Since I’ll have to use Second Life with the SLIS program sometime soon, I watched the presentation Second Life: 20 Lessons by Jeremy Kemp.  In this presentation, Mr. Kemp discussed the ways in which Second Life (SL) is different from typical online role playing games, and the things he has learned from this program.  He explained that SL is very community driven, and very “flat” in that there is no heirarchy and everyone speaks the same language.  While this is good, it doesn’t come without its problems.  In his words “Second Life is very beta” so you wouldn’t want to hold a live meeting in it.  But for what it does, it’s great.

Patty Wong of the Stockton-San Joaquin County Public Library presented on Community Outreach.  She discussed what her library has done to increase community involvement in their system. Ms Wong emphasized the importance of sincerity and genuine goodwill when creating relationships with the community. 

The SSJCPL recently underwent a complete overhaul, and created a dedicated unit for community outreach (they manipulated staff and resources).  Their unit focuses on literacy at all levels, mobile libraries, school visits, attending community events, partnerships, publicity and marketing.  Ms. Wong admitted that this is labor intensive and requires a lot of cultivation and negotiation, but she feels that this outreach unit has worked wonders.  They have gotten more books into more homes than they would have without community outreach.

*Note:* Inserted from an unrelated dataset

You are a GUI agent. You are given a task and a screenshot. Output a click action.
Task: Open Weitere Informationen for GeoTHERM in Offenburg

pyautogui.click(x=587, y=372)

The final presentation I watched was Young Adult Reading by Richie Partington.  This presentation was geared towards reading and school libraries for the Jr. High students, rather than High School students.  Having said that, Mr. Partington had some great tips that I thought translated well into public libraries.

Mr. Partington suggested a straight forward policy of allowing parents to deny the checkout of specific books for specific kids.  He said that the new circulation programs allow this, and that it will keep parents involved in what their kids are reading.  I don’t think something like this will work well on the scale of a public library, but it was intriguing.

He went on to say that it’s important for YA librarians to be knowledgable of what’s being taught in class so that they can make sure that they’re up to date on what’s new with books and make suggestions based on this knowledge.  Mr. Partington also explained the importance of teaching SLIS principles to the teachers first, and then to the students so that you can get the teachers’ help and backup when needed.  And of course, there’s the need to be tech savvy so that you don’t lose credibility when students ask you a question.

So that’s what I learned while I was sick.